Rettungsaktion im Freizeit-Land Geiselwind: Besucher steckten fest

Aufregung am Dienstagnachmittag gegen 16.30 Uhr im Geiselwinder Freizeit-Land (Lkr. Kitzingen): Der 95 Meter hohe Turm "Top of the world" blieb im oberen Drittel unvermittelt stehen und steckte laut Polizei mit insgesamt 21 Besuchern auf rund 60 Meter Höhe fest. Normalerweise dreht sich Kabine während der Fahrt gemächlich um den Turm. Maximal passen 132 Besucher hinein. An diesem Nachmittag ging jedoch auf einmal nichts mehr.

Die erste Überlegung der Höhenretter: die Besucher abseilen. Jedoch entschieden sie sich nach Absprache mit den Passagieren für eine Rettung mit dem Hubschrauber. Vier Höhenretter seilten sich ab. Sie beruhigten die festsitzenden Besucher und bereiteten sie für den Abtransport vor.

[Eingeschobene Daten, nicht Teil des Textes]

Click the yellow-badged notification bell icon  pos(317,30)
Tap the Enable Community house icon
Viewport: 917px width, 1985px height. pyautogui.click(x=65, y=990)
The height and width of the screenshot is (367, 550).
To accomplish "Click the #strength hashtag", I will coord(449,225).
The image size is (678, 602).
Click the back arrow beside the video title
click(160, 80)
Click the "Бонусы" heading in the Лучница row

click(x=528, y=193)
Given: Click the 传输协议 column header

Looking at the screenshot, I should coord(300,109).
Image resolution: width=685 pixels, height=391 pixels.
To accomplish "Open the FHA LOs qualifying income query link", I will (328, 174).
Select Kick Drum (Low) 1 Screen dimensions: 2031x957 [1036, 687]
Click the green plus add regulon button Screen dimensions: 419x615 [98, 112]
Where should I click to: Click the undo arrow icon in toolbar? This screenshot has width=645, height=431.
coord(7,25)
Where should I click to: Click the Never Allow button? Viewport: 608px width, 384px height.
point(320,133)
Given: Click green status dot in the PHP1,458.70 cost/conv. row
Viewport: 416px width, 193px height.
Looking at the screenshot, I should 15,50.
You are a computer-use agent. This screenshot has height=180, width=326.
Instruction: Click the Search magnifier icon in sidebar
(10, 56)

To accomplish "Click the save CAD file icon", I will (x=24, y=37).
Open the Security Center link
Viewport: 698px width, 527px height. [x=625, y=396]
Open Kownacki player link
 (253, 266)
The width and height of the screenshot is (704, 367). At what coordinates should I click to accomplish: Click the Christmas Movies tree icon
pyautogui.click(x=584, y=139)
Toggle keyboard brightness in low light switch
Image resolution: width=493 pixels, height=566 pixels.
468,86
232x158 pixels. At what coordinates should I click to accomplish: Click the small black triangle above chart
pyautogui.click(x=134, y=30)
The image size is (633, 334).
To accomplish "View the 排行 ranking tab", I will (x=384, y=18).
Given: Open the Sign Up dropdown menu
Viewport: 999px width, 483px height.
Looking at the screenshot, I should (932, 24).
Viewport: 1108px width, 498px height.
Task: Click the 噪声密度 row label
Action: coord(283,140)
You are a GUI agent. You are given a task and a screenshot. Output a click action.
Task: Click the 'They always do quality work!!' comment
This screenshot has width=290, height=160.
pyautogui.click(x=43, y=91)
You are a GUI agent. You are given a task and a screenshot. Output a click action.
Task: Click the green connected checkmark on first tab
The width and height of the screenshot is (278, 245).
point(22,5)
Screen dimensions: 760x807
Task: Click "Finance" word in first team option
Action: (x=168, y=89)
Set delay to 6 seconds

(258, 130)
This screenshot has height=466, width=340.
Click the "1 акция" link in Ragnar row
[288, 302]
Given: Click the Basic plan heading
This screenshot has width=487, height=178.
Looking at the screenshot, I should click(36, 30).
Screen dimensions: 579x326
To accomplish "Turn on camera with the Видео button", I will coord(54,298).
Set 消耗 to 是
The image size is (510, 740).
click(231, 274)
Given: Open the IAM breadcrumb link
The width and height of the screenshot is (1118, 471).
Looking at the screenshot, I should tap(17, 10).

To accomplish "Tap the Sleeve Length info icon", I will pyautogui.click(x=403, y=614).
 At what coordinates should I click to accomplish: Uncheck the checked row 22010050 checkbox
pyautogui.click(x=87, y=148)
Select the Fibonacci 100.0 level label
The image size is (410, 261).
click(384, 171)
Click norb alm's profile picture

Rettungsaktion im Freizeit-Land Geiselwind
Im Freizeit-Land Geiselwind steckten 21 Besucher im Aussichtsturm fest. Foto: Berthold Diem

 

Ein Passagier nach dem anderen wurde aus der Gondel geholt. Für diese Rettungsaktion waren drei Hubschrauber von den Höhenrettern, der Polizei und der Bundeswehr notwendig. Ein Kind, das in der Gondel gefangen war, wollte nicht mit dem Hubschrauber gerettet werden. Schließlich wurde es von den Helfern am Ende von der Gondel abgeseilt. Erst kurz vor 20 Uhr waren alle 21 Besucher wieder am Boden - kurz vor Einbruch der Dunkelheit.

Hälfte der geretteten Besucher waren Kinder

Etwa die Hälfte der 21 Geretteten waren Kinder. Laut Polizei holte sich ein Kind eine Beule beim Ausstieg aus der Gondel, ansonsten blieben alle Beteiligten unverletzt. Insgesamt waren rund 80 Rettungskräfte – Polizei, Feuerwehr und Rotes Kreuz – im Einsatz. 

Rettungsaktion in Geiselwind
Geschafft: Einer der Geretteten hat wieder Boden unter den Füßen. Foto: Berthold Diem

Fahrgeschäft seit 1998 im Park 

Laut Wikipedia wurde der Turm 1995 in Betrieb genommen. Er reiste zunächst von Rummel zu Rummel und war der höchste bislang gebaute transportable Aussichtsturm.

Lange war Top of the world allerdings nicht unterwegs: 1998 erhielt das Fahrgeschäft seinen festen Platz am Rande des Freizeit-Landes und ermöglicht seither einen Ausblick auf das Steigerwald-Vorland.